(Problem requirements): Pull every line containing "will" from the entries.

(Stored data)
━━━━━━━━
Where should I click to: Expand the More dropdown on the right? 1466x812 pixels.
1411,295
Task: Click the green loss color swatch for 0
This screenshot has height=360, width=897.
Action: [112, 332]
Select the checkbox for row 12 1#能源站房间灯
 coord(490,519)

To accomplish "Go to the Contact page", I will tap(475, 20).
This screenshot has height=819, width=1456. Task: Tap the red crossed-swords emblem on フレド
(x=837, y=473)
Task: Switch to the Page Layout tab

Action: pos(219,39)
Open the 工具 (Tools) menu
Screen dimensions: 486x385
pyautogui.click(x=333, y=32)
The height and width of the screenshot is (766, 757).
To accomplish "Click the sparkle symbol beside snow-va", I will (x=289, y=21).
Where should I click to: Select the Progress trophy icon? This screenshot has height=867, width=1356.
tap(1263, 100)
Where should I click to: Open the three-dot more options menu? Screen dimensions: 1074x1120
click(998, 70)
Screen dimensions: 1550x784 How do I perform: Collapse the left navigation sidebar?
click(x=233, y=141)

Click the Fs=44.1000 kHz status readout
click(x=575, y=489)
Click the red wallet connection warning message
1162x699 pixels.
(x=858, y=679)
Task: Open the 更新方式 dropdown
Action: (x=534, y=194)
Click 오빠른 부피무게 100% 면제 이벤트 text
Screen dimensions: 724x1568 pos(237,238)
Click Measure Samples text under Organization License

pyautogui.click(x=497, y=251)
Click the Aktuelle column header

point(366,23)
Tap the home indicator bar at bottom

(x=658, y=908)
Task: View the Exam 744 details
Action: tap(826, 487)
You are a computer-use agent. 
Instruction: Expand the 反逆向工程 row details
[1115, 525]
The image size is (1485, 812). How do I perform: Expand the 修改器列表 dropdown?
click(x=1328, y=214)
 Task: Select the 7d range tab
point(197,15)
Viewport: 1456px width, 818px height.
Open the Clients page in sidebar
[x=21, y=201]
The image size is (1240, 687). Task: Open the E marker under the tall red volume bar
━━━━━━━━
(Solution):
To accomplish "Go to the Contact page", I will tap(475, 20).
To accomplish "Click the sparkle symbol beside snow-va", I will (x=289, y=21).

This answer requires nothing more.